짧은 과제 1
청크 지향 처리 설명에서 "Chunk 지향 프로그래밍"로 시작해 "Processor에서 가공한다.(item 단위)"까지 이어지는 부분을 다시 쓰되, "트랜잭션"를 "tx"로 바꾸세요.

:: 문서 본문 ::

Chunk 지향 프로그래밍

Chunk란 아이템이 트랜잭션에 commit되는 수를 말한다.

즉, 청크 지향 처리란 한 번에 하나씩 데이터를 읽어 Chunk라는 덩어리를 만든 뒤, Chunk 단위로 트랜잭션을 다루는 것을 의미한다. Chunk 단위로 트랜잭션을 수행하기 때문에, 수행이 실패한 경우 해당 Chunk 만큼만 롤백이 되고, 이전에 커밋된 트랜잭션 범위까지는 반영된다는 것을 의미한다.

Chunk 지향 프로세싱은 1000개의 데이터에 대해 배치 로직을 실행한다고 가정하면, Chunk 단위로 나누지 않았을 경우에는 한개만 실패해도 성공한 999개의 데이터가 롤백된다. Chunk 단위를 10으로 한다면, 작업 중에 다른 Chunk는 영향을 받지 않는다.

Reader에서 데이터 하나를 읽어 온다.(item 단위)
읽어온 데이터를 Processor에서 가공한다.(item 단위)
가공된 데이터들을 별도의 공간에 모은 뒤 Chunk 단위만큼 쌓이게 되면 Writer에 전달하고 Writer는 일괄 저장한다. (Chunk = items)

여기선 Reader, Processor에서는 1건씩 다뤄지고, Writer에서는 Chunk 단위로 처리된다는 것을 기억하면 된다.

ChunkOrientedTasklet

public class ChunkOrientedTasklet<I> implements Tasklet {
    private static final String INPUTS_KEY = "INPUTS";
    private final ChunkProcessor<I> chunkProcessor;
    private final ChunkProvider<I> chunkProvider;
    private boolean buffering = true;
    private static Log logger = LogFactory.getLog(ChunkOrientedTasklet.class);

    public ChunkOrientedTasklet(ChunkProvider<I> chunkProvider, ChunkProcessor<I> chunkProcessor) {
        this.chunkProvider = chunkProvider;
        this.chunkProcessor = chunkProcessor;
    }

    public void setBuffering(boolean buffering) {
        this.buffering = buffering;
    }

    @Nullable
    public RepeatStatus execute(StepContribution contribution, ChunkContext chunkContext) throws Exception {
        Chunk<I> inputs = (Chunk)chunkContext.getAttribute("INPUTS");
        if (inputs == null) {
          	// Reader에서 데이터 가져오기
            inputs = this.chunkProvider.provide(contribution);
            if (this.buffering) {
                chunkContext.setAttribute("INPUTS", inputs);
            }
        }


        this.chunkProcessor.process(contribution, inputs);      	// Processor & Writer 처리
        this.chunkProvider.postProcess(contribution, inputs);
        if (inputs.isBusy()) {
            logger.debug("Inputs still busy");
            return RepeatStatus.CONTINUABLE;
        } else {
            chunkContext.removeAttribute("INPUTS");
            chunkContext.setComplete();
            if (logger.isDebugEnabled()) {
                logger.debug("Inputs not busy, ended: " + inputs.isEnd());
            }

            return RepeatStatus.continueIf(!inputs.isEnd());
        }
    }
}

ChunkOrientedTasklet에서 Chunk 단위로 작업하기 위한 코드는 execute()에 있다.

:::

짧은 과제 2
목록에서 문자열 "should"가 들어 있는 줄을 모두 찾아 그대로 옮겨 보여 주세요. 대소문자를 구분합니다.

:: 추출 데이터 ::

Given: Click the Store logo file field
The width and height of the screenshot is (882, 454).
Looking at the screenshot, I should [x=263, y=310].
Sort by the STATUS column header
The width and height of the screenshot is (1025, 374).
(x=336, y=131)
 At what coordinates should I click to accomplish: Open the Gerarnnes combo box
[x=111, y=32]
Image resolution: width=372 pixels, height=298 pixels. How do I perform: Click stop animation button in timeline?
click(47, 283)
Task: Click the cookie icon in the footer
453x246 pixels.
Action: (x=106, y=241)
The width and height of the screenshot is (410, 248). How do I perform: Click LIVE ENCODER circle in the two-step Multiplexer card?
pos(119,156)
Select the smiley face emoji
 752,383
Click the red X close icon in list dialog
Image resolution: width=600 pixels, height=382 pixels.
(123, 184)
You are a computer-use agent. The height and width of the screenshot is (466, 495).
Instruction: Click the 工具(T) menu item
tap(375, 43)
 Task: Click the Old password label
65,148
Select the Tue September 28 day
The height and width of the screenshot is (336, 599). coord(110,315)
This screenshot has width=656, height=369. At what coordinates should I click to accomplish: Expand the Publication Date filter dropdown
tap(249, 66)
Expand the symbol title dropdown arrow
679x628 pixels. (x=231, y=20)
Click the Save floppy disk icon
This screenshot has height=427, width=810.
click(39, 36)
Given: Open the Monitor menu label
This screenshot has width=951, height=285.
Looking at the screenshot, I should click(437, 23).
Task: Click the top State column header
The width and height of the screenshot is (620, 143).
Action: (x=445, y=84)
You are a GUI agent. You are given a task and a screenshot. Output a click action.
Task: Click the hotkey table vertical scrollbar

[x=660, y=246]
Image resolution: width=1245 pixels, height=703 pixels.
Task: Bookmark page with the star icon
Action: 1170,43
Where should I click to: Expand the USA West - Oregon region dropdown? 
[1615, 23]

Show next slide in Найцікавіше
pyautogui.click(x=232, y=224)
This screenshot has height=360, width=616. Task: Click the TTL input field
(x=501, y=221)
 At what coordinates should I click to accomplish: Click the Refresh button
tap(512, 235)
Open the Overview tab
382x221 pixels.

:::

정답 출력 1
Chunk 지향 프로그래밍

Chunk란 아이템이 tx에 commit되는 수를 말한다.

즉, 청크 지향 처리란 한 번에 하나씩 데이터를 읽어 Chunk라는 덩어리를 만든 뒤, Chunk 단위로 tx을 다루는 것을 의미한다. Chunk 단위로 tx을 수행하기 때문에, 수행이 실패한 경우 해당 Chunk 만큼만 롤백이 되고, 이전에 커밋된 tx 범위까지는 반영된다는 것을 의미한다.

Chunk 지향 프로세싱은 1000개의 데이터에 대해 배치 로직을 실행한다고 가정하면, Chunk 단위로 나누지 않았을 경우에는 한개만 실패해도 성공한 999개의 데이터가 롤백된다. Chunk 단위를 10으로 한다면, 작업 중에 다른 Chunk는 영향을 받지 않는다.

Reader에서 데이터 하나를 읽어 온다.(item 단위)
읽어온 데이터를 Processor에서 가공한다.(item 단위)

정답 출력 2
Looking at the screenshot, I should [x=263, y=310].
 At what coordinates should I click to accomplish: Open the Gerarnnes combo box
This screenshot has width=656, height=369. At what coordinates should I click to accomplish: Expand the Publication Date filter dropdown
Looking at the screenshot, I should click(437, 23).
Where should I click to: Expand the USA West - Oregon region dropdown? 
 At what coordinates should I click to accomplish: Click the Refresh button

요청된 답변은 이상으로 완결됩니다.